On adventure and rebellion in Istanbul

Galata Tower in IstanbulSpecific dates zigzag through my mind, darting in and out of memories that organically pop up during any given day. April 16, my senior Prom. December 13, my Drake graduation. January 19, the first day of my first big-kid job. October 18, my first half-marathon. Friends’ and family members’ birthdays. I like how defined they are; each one apportioned 24 hours, it begins and ends. This is an obvious fact, of course, yet I seek refuge in its tangibility and envy the concrete hours, minutes and seconds that add up to one day.

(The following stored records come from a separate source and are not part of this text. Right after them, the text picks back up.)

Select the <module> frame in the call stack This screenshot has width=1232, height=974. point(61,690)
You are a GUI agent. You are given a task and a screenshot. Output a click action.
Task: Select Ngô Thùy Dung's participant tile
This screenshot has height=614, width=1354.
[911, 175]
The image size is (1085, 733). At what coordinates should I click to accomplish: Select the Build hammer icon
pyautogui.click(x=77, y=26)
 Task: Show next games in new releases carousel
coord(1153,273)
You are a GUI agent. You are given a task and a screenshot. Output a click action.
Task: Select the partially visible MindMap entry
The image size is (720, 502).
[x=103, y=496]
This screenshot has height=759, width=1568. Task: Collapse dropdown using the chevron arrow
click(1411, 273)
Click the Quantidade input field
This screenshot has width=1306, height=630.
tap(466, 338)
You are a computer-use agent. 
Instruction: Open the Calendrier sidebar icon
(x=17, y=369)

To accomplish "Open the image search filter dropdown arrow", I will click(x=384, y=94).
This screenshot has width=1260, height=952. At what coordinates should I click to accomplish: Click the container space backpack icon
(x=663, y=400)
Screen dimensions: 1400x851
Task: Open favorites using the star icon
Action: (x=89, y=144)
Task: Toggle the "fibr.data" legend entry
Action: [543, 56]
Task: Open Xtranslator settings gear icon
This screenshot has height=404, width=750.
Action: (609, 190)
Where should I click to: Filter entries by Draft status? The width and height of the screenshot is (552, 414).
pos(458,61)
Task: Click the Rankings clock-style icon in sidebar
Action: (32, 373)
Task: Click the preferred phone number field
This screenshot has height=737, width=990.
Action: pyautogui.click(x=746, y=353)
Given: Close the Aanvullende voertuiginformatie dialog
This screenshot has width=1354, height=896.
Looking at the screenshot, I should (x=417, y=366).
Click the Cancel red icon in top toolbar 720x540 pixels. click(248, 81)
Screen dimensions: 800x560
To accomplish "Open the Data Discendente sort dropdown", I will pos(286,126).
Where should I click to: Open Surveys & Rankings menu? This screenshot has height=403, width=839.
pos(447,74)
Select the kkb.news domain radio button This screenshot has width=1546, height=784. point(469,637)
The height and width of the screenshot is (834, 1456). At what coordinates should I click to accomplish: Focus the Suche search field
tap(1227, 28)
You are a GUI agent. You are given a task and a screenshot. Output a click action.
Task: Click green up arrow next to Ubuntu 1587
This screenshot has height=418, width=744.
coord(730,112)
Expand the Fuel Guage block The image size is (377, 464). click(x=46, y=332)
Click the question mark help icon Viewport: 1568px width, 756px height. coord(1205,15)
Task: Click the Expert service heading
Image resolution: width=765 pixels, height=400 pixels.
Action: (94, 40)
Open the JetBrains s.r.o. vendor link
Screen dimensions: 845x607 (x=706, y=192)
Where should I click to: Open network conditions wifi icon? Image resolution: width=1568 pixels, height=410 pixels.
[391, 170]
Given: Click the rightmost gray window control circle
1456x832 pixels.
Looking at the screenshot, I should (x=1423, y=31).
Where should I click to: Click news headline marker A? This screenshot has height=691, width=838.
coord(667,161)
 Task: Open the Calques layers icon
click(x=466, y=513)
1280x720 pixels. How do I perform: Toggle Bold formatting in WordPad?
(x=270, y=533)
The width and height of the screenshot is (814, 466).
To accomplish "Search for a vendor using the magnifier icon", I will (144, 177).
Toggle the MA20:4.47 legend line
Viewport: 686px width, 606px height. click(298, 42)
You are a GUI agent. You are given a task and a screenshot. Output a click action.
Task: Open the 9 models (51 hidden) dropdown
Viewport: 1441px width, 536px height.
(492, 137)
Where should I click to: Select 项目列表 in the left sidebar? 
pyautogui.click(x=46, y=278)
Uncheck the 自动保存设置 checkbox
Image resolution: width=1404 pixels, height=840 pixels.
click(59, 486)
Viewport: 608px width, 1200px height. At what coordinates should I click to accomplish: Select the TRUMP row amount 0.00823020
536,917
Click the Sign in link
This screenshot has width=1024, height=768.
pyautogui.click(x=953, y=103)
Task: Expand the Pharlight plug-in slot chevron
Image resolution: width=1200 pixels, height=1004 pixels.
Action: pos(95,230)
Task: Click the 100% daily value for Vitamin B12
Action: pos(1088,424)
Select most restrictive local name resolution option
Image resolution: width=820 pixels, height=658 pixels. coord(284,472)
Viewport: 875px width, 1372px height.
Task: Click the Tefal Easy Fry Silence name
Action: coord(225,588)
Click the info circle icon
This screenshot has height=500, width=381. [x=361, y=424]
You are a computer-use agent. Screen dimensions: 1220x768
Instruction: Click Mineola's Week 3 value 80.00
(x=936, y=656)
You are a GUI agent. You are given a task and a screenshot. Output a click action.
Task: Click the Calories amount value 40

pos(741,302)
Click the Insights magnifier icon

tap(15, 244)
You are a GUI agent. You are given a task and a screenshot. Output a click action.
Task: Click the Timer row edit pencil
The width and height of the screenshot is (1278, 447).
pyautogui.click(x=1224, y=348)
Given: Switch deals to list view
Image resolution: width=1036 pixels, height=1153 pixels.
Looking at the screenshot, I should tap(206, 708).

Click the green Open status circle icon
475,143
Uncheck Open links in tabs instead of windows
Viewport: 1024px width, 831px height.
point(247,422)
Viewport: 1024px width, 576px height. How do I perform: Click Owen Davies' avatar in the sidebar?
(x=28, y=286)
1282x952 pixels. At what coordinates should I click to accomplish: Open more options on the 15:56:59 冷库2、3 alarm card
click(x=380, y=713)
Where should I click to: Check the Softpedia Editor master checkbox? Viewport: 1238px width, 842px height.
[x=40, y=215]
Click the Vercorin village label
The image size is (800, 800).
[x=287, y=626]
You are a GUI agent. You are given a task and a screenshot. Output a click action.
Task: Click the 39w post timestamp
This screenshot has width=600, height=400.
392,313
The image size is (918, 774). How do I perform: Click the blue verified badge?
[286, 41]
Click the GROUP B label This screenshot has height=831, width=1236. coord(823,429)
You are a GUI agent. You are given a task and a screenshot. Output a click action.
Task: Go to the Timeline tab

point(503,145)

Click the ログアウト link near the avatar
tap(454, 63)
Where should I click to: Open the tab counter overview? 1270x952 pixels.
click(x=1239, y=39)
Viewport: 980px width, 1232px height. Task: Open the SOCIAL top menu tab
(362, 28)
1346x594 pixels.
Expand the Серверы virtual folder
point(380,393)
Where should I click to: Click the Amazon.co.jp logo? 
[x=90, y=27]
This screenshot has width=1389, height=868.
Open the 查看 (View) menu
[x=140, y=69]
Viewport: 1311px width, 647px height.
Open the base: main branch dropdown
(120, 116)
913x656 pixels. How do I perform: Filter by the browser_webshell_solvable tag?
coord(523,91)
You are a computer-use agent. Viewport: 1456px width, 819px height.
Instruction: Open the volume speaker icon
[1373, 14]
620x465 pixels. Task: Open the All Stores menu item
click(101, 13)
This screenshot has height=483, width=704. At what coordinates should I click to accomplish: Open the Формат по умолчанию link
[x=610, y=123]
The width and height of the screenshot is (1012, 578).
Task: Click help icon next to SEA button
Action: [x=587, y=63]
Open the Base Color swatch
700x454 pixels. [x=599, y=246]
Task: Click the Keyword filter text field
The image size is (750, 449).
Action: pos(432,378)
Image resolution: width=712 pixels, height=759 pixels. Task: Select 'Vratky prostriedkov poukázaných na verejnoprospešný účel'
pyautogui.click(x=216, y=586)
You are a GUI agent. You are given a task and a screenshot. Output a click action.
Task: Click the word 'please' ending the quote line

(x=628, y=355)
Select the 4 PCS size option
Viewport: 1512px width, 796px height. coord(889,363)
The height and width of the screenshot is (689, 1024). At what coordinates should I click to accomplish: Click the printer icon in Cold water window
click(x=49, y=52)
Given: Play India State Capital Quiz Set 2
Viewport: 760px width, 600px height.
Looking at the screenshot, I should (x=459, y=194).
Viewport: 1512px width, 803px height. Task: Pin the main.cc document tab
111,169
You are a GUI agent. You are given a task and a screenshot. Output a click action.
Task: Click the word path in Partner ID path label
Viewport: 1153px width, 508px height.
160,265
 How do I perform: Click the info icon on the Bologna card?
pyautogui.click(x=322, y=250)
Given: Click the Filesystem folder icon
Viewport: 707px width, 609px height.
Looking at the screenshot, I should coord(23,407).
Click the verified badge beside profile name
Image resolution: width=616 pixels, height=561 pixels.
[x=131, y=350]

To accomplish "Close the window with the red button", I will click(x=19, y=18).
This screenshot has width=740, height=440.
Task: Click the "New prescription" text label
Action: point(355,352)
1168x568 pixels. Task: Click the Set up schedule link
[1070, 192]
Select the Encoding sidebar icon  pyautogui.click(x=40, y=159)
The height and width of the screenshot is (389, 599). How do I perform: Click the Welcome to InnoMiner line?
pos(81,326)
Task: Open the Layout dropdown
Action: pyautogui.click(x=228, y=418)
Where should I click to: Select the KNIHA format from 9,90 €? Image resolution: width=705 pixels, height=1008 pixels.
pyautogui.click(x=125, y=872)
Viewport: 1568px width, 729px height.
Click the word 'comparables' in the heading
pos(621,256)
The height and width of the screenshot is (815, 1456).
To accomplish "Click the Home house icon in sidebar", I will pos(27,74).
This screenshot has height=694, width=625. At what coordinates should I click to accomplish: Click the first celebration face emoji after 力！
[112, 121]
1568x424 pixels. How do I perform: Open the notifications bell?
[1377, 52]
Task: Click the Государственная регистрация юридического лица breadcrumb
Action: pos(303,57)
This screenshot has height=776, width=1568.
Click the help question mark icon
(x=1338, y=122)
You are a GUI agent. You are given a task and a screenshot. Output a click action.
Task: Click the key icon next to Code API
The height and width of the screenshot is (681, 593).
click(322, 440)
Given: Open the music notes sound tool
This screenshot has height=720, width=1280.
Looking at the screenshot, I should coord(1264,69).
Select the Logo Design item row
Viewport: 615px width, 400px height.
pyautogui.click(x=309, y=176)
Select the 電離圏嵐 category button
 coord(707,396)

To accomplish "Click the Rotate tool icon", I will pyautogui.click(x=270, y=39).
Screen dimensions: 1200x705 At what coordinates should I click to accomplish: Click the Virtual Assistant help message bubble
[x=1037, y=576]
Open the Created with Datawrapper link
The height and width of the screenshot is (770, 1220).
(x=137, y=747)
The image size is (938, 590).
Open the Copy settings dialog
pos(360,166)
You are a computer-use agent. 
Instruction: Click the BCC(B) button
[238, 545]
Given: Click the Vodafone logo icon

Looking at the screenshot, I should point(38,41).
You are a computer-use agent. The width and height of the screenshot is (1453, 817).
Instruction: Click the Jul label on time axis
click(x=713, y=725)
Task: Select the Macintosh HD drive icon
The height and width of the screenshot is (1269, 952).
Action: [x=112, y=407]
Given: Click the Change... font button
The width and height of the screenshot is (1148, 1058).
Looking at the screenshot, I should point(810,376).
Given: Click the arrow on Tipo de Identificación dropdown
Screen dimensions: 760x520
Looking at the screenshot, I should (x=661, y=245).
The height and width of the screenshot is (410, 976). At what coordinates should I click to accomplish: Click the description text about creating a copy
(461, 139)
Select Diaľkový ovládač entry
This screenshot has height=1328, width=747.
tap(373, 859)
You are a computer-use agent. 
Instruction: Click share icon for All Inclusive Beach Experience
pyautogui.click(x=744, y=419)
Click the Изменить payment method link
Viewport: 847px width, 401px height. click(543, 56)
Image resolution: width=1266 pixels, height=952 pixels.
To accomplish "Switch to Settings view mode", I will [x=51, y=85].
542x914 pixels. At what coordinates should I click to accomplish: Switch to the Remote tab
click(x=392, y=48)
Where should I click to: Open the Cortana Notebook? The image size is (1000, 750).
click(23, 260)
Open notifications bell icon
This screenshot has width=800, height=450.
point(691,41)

It is the feelings and fears that linger long after the seconds have ticked away, embedding specific dates in my mind. Today is one such date, January 23, one I ruminated on for more than a year before lumbering into an ongoing stage of reflection. 

This day two years ago, I let rebellion and adventure blur in my mind, a phenomenon that reminds me of the classic color-changing milk experiment we do for children at the science museum where I work. Droplets of food coloring fall into a tin pan of whole milk. I like them; they’re neat and orderly, each occupying its own territory. I plunge a soap-infused Q-tip into the center of the milk, pulling the colors from their comfortable corners, swirling together until they are indistinguishable.

On January 23, 2014, I (purposefully) wandered away from my university tour group in Istanbul’s famed Grand Bazaar to meet the charming translator I had met only 13 days earlier. In that moment, I realized that my fear of rebellion had kept me from adventure; on that final day in Turkey, I couldn’t miss out on either one.

As I navigated my way from the bazaar to our meeting place, the sounds of Turkish and English, the scents of hashish and tea, the call to prayer and the hum of the city all blurred in a colorful swirl of adventure and rebellion, indistinguishable and intoxicating in their inextricability.

A hug and a hollow “I’ll see you again someday,” and it was over, leaving 21-year-old Taylor in emotional despair upon return to Iowa.

Awkwardly, slowly, lumbering once again, this specific date has transformed into a pivotal one, one I turn to, oddly, when I feel lacking in strength or resilience. The day I learned that no one owes me anything ever, and I don’t owe anyone anything either. That it’s exhilarating to let rebellion and adventure blur, to be overwhelmed by the sensory experience of abandoning my comfort zone for something indefinable.